Unable to control his shock, he called in a back-up presenter and ran to meet his benefactor at a restaurant across the road.
“After, what felt like an age, he looked me straight in the eye and delivered the words I was dreading to hear. ‘I’m so sorry Maurice, It’s all over, we’re broke’.
“I felt tears welling up as I slowly stood up and walked out of the restaurant without saying a word,” he recalls.
But, bizarrely, this was not to stop his rich benefactor from persuading him to buy a €75,000 Mercedes convertible with a cashable cheque the following week, he admits in his blog.
Things were definitely not going well. The tap was being turned off and Mani and Gaspar were becoming thin on the ground, with their money-laundering network unravelling elsewhere too.
Majestic TV crashed, leaving staff owed thousands of euros, while the Mijas hippodrome, again owned and ran by Mani and Gaspar, also sunk in a cloud of mafia mystery, as reported by the Olive Press in 2009.
By 2010, the Spanish press had begun to report on the Majestic network as an investigation into the Casares development gathered momentum.
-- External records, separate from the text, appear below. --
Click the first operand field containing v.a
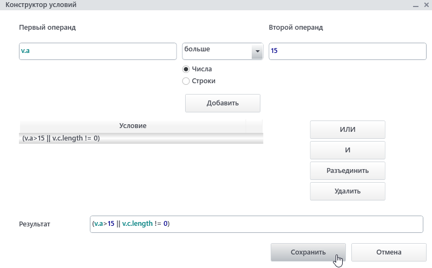The width and height of the screenshot is (432, 268). click(97, 51)
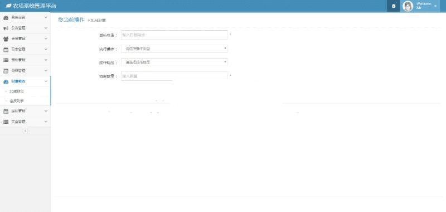Collapse the sidebar with the round arrow toggle

[x=25, y=131]
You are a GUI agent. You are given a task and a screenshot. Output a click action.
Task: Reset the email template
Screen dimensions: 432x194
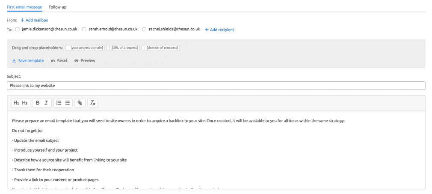(59, 60)
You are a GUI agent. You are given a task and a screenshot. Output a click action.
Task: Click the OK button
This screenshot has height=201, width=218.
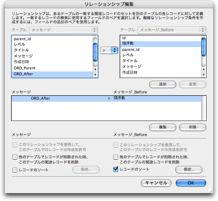[191, 183]

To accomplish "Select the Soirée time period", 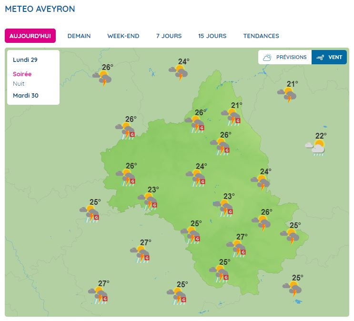I will pos(22,74).

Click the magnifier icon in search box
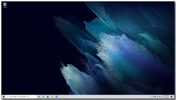(8, 96)
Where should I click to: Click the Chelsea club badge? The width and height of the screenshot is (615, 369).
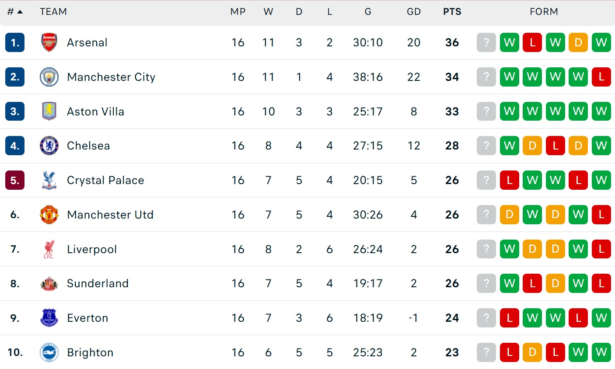(x=49, y=146)
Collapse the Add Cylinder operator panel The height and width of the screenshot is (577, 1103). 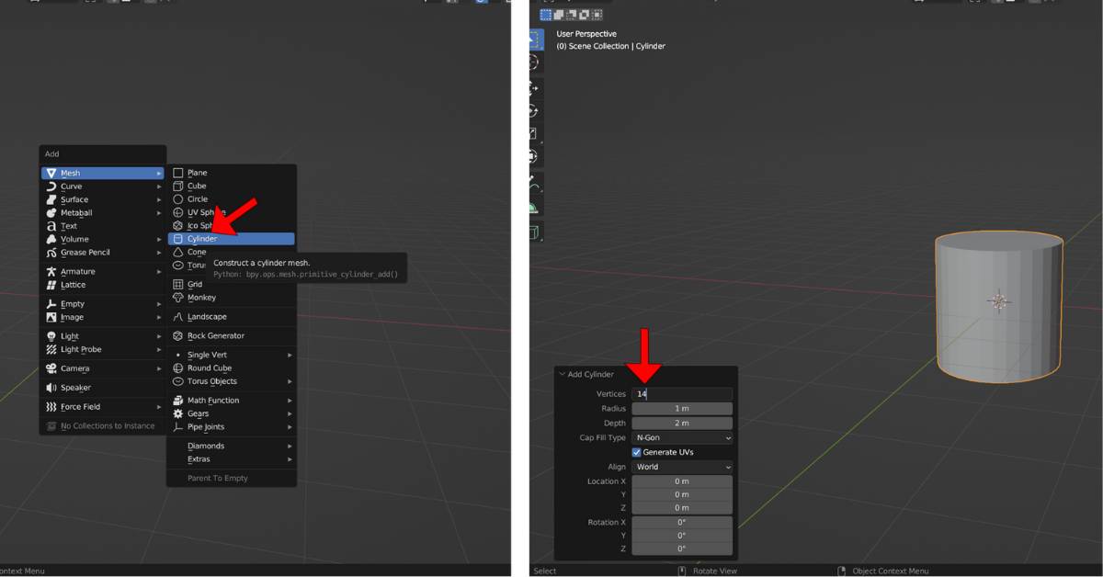[x=562, y=374]
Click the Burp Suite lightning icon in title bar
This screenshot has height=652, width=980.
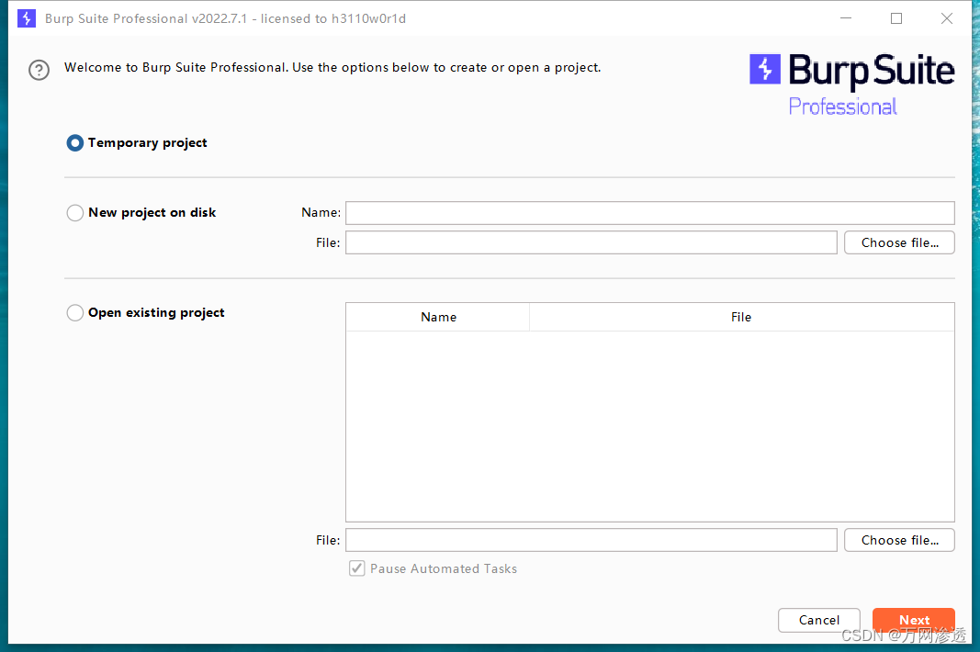pyautogui.click(x=27, y=17)
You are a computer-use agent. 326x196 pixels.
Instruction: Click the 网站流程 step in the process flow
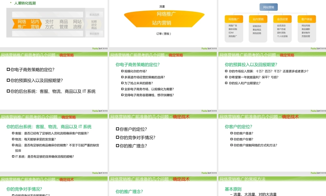click(x=77, y=24)
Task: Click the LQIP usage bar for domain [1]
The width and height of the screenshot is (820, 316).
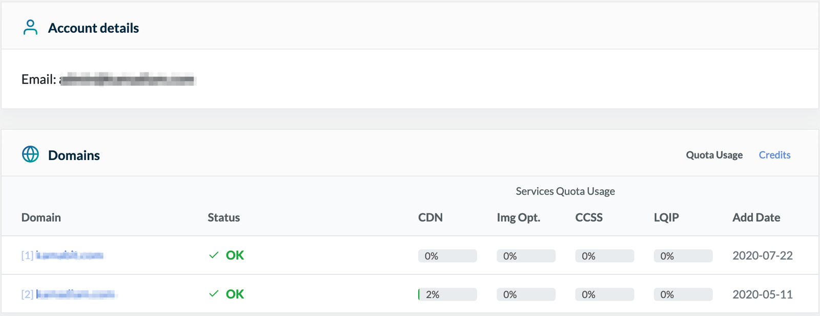Action: 683,256
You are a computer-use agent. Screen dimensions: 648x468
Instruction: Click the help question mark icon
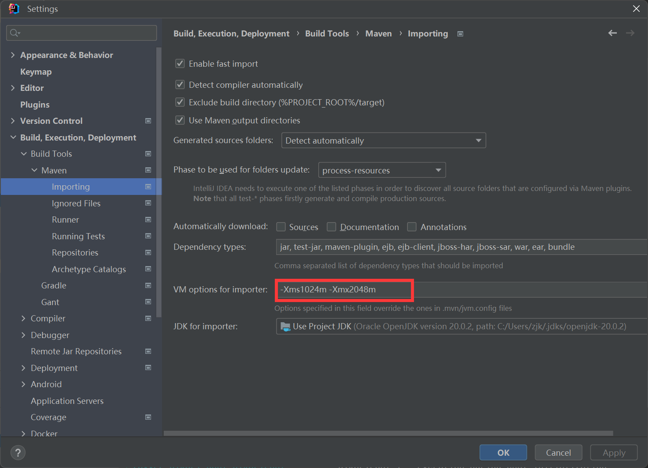(18, 453)
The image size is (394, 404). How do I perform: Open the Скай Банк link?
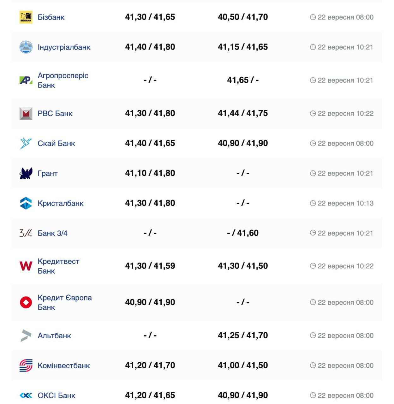(x=56, y=143)
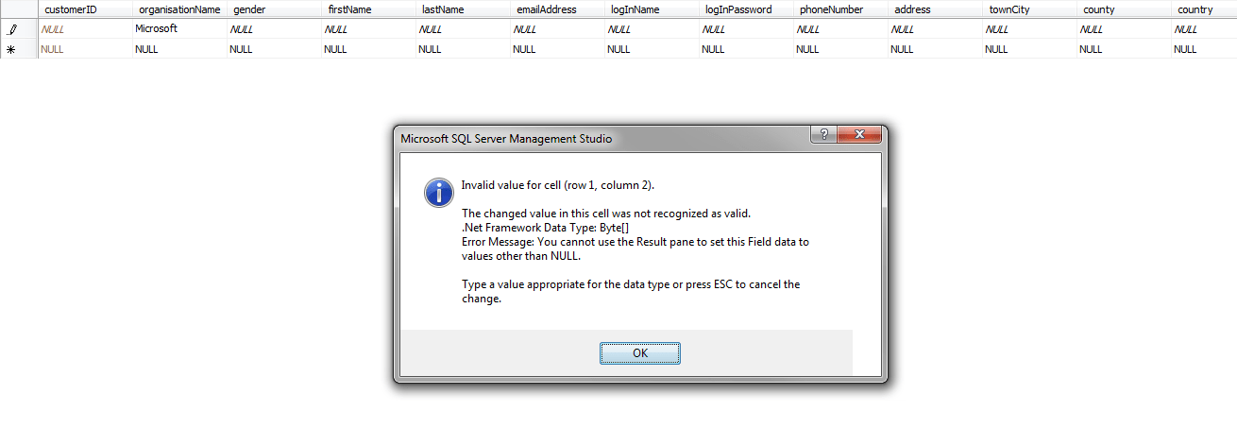
Task: Click the customerID column header
Action: click(71, 9)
Two years later, mayor Juan Sanchez was being led through the picturesque pueblo’s streets in handcuffs, and then bailed to await trial.
The endless money circulating through the hands of Fanchini, Gaspar and Mani had clearly been enough to blind Casares Town Hall from its civil duties and the law.
So far up to 250 homes, five commercial premises, 20 cars and 165 bank accounts have been embargoed as part of the Majestic investigation.
However, as the empire crumbled, REM’s Boland found a lifeline for his ailing radio station: A man with pockets deeper than the Grand Canyon and willing to pay the station’s debts and take over.
Enter British businessman Martin Nathan, with a long term love of the coast and a son, who even acted in its infamous sitcom Eldorado.
Nathan was a wealthy man with a string of property companies in London, as well as Ashstead Estates and Falcon SA in Spain.
He agreed to buy out Gaspar and Mani’s 75% stake, according to Boland in his blog, and agreed to pay off the debts.
He became, in Boland’s words, the ‘chairman of REM’, helping to save it from certain disaster.
With a good business nous he started a new company that has continued the radio station under the more direct ‘Talk Radio Europe’, a station that has continued to thrive up to this day.
“It was all Martin’s decision, he wanted to pull away from the past,” Boland told the Olive Press over lunch at La Canada shopping centre. “I knew he was a very wealthy man and thankfully he put his arm around me. He took over from then.”
As for its change from REM to TRE in 2010 it was in the words of one former DJ of both stations ‘incredibly fluid’.
He added: “There was little fanfare. One day it was REM, the next TRE, based in the same studio, using the same equipment, frequency and mostly the same staff.”
Either way, it had conveniently severed connections to the Majestic corruption case and the Kremlyoskaya gang, and the station lives on today under the new company.
Meanwhile, the legacy of Fanchini, his employees and dirty money lives on in the form of an abandoned racecourse, an illegal residential complex and a multi-million euro corruption case that once again shames Spain.
Even more ironically – and stranger than fiction – Fanchini’s eldest daughter has been living on the Costa del Sol as recently as last year, even working for the Olive Press as a journalist, but had no input in this investigation.
Chairman of TRE Martin Nathan stresses that neither himself or Talk Radio Europe was part of the Majestic business empire, nor did it take over from REM FM. He was not an employee of REM. He added: “In accordance with Spanish law, when re-employing persons formerly employed by REM FM SL, all social security contributions owed in respect of such persons was verified as paid in full and the position in that regard was confirmed to Talk Radio Europe SL. We are not aware of any trade debts of REM that remained unpaid.”